Bundled wraps, plastic sheets, thick coats—it’s not just layering that’s dominating Fall/Winter 2018 collections, but a clear need for safety and comfort in times of uncertainty.
Has the world evolved into a dystopian nightmare? With climate change ravaging the environment, unbearable conditions are transforming the way we live. The gap between the rich and the poor is widening as the middle class disappears not just in the United States, but across the globe. Mass shootings are the norm in the United States, with an average of one occurring every other month and countless lives lost due to senseless violence. In the past few months, the #metoo movement highlighted the fact that most women have been subjected to traumatizing sexual harassment and abuse. The list could go on and on, touching on subjects like racism, human trafficking, and more, but the harsh reality is that the world is far from the ideal we want, and fashion designers have responded by incorporating a protective shield in their collections—a response to the primal need to feel safe—into their Fall/Winter 2018 collections.
For some designers, this has meant a warm and cozy shell to provide a sense of comfort in a time of distress. At Jil Sander, Lucie and Luke Meier responded to all the negativity in the news by portraying their ideal future—one that is positive and feels good‚ through comfortable fabrics like fleece and wool, using silhouettes that encase their wearers in cozy cocoons of warmth.
Miuccia Prada went the utilitarian route with her fall collection, using padded rainwear made from the label’s signature Pocono nylon. “My dream is for women to be able to go out in the street and not be afraid,” Prada told Vogue. “I wanted to have the freedom exaggerated.” In a way, the durable materials she could be an armor from the predators of the street who see women as prey.
Jonathan Anderson made a similar approach at Loewe when he deployed an array of coats in leather and shearling. While Raf Simons used mylar—a synthetic material that not only protects, but also insulates—on his dresses, gloves, and gilets. Simons, like Prada, chose the utilitarian route, adding reflective tape to trim jackets that resembled those worn by emergency workers. Simons referenced Safe, the Todd Haynes film from 1995, where Julianne Moore suffers from an illness of an unknown vector. Here again, the urge to keep a woman who wears his clothes protected.
Elsewhere, designers used plastic as their protective shield, a non-biodegradable material that while not environmentally friendly, is waterproof and keeps the elements—a metaphor for the problems of the world—out. At Maison Margiela, John Galliano covered his models in enormous, bulky parkas, to keep out the cold, and perhaps, the harsh world that surrounds us. He also covered looks in transparent plastic trenches or hoods to guard the delicate fringe underneath from damage. This waterproof layering also showed up in the form of a transparent poncho lined with red piping at Each x Other and a clear plastic skirt at Balmain.

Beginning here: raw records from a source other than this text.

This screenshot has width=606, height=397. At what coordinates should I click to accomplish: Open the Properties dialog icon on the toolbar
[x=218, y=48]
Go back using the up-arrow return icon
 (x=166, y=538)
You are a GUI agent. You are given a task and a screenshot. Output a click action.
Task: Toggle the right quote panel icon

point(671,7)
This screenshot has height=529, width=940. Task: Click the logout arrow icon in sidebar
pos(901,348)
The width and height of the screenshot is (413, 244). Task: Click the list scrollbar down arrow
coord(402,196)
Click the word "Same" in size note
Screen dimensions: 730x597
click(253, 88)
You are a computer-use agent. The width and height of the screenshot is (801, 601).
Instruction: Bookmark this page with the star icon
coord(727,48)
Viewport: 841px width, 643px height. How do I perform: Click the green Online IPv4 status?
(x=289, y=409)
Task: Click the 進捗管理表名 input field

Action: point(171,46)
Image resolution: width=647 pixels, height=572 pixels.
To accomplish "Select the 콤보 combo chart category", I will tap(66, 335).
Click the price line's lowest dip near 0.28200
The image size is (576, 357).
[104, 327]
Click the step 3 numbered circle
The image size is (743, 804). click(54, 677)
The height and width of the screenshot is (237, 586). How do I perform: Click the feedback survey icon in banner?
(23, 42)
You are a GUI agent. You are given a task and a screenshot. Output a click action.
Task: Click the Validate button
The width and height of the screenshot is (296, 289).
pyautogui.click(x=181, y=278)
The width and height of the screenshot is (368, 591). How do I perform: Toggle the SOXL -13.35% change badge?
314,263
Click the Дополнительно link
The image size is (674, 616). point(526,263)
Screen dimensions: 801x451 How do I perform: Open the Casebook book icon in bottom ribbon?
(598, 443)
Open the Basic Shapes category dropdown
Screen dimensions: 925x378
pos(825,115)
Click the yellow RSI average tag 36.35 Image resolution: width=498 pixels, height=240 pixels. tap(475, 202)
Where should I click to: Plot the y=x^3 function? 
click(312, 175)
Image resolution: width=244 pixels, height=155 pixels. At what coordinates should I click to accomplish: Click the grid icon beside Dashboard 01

The need to protect was extended by several labels by offering money to charities. Lacoste’s desire to save the environment is being animated through its latest capsule collection. The brand is replacing its iconic crocodile logo with green endangered species like the vaquita, the Javan rhinoceros, and the California condor for a capsule collection where proceeds will go to a conservation charity. On the heels of the tragic school shooting in Parkland, Florida, Gucci recently announced a donation of $500,000 to March for Our Lives. Balenciaga paraded a sweatshirt with the World Food Programme logo on it with plans to donate a percentage of sales to the organization.
Fashion is often a reflection of the world in which we live, and the fact of the matter is that in such precarious times, the world needs both comfort and protection—primarily from ourselves. After all, human nature caused the environmental and societal woes that brought us to this very point in time in the first place. Although the human race is, indeed, selfish in many ways, it also has the power to be selfless—the very behavior that can be a catalyst for meaningful change.